Social Security payroll tax relief has also expired, as the prior reduction of 2% for employees has increased. This means that the tax rises from 4.2% to 6.2% for most individuals, and for those who are self-employed, the rate increases from 10.4% to 12.4%.
Although the government had proposed various changes to special techniques, such as grantor retained annuity trusts, dynasty trusts, and defective grantor trusts, none of the provisions of the law adversely affect these types of entities, so the planning strategies utilizing these types of trusts are able to continue.

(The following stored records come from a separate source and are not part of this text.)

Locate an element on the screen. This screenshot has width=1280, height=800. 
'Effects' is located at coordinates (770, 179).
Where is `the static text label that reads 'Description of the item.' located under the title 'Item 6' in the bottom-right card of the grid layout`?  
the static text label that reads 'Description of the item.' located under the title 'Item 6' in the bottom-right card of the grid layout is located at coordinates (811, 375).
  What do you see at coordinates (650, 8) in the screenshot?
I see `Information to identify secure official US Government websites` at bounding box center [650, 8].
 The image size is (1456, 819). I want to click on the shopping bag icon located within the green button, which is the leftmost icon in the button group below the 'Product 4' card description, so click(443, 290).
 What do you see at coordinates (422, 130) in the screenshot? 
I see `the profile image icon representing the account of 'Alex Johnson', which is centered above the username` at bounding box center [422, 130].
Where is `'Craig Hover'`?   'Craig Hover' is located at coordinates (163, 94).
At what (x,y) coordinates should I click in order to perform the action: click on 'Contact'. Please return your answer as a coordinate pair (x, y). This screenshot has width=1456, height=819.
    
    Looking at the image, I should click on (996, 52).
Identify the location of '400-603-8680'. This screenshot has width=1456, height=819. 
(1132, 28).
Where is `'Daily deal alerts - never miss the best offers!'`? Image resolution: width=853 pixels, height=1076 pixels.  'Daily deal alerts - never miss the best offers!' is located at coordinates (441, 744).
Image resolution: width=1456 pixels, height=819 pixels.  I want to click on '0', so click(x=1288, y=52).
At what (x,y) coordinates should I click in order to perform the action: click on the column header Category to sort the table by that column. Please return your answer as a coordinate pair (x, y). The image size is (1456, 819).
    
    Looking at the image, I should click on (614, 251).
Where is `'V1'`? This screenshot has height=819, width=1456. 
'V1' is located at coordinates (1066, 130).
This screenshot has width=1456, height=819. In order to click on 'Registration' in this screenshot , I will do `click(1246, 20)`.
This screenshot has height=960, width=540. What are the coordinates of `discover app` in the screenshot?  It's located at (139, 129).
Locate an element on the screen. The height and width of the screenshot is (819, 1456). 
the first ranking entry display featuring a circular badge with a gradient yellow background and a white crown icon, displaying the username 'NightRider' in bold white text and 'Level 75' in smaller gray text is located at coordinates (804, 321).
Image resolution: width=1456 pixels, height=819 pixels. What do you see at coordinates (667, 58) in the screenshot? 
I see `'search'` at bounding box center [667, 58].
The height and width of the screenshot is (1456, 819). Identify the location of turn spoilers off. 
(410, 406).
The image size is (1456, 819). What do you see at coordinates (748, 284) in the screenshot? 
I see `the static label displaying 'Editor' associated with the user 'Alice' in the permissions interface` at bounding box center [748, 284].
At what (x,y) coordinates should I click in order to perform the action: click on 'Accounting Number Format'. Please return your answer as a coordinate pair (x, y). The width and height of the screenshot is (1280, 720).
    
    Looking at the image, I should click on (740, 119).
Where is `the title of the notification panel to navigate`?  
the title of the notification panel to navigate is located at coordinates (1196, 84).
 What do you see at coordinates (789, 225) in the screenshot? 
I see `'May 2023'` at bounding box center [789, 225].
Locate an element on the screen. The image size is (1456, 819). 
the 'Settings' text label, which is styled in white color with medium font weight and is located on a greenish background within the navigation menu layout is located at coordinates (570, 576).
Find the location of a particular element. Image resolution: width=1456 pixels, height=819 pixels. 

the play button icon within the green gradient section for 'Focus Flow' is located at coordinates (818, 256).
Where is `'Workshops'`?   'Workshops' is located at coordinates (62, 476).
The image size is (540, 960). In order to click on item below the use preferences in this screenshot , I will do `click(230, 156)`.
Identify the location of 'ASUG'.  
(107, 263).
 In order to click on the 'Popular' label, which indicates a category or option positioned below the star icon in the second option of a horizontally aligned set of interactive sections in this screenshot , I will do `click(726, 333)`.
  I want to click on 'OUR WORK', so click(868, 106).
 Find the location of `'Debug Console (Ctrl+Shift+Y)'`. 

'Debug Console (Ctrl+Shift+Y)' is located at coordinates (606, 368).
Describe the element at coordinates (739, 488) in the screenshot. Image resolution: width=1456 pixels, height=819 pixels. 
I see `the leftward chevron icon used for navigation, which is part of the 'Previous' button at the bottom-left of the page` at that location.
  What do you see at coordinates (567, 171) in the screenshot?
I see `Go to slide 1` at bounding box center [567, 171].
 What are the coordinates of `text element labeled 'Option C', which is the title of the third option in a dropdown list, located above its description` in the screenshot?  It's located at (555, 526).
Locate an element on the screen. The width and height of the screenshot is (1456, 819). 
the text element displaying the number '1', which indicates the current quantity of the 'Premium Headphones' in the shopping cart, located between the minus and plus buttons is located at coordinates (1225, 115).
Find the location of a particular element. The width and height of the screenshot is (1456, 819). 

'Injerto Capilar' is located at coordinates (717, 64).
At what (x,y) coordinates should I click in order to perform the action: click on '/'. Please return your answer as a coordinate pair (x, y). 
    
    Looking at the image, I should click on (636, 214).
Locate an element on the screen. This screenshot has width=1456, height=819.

With these changes in the law, although not as significant as anticipated, it is always important to consider planning strategies to reduce tax liability, if possible. Therefore, when having your 2012 income tax return prepared, you should consider discussing with your preparer the possibility for any changes that you should be attending to in 2013, such as possibly paying your charitable pledges and other itemized deductions in 2013, rather than 2014, so as to be sure that your itemized deductions are utilized. Otherwise, you may be required to file your return taking the standard deduction, thus eliminating the benefit of the itemized deductions. Once the year ends, it will be too late, so while you are gathering all of your information for 2012, be sure to consider any consequences or significant changes that will be taking place in 2013.
Another benefit that has been restored is the continuation of the charitable deduction that may be taken directly from an IRA if you are over 70 1/2 years of age. If this is the case, then the withdrawal from the IRA is not taxable, and while you do not get a charitable deduction, it is basically a ‘wash transaction,’ which is tax free to both you and the charity.
So, we have avoided the fiscal cliff for now, and everybody is impacted to one degree of another. 2013 will be an important year for those who need to plan for the future, so it is advisable to meet with your financial and legal advisors as soon as possible to establish your strategies going forward.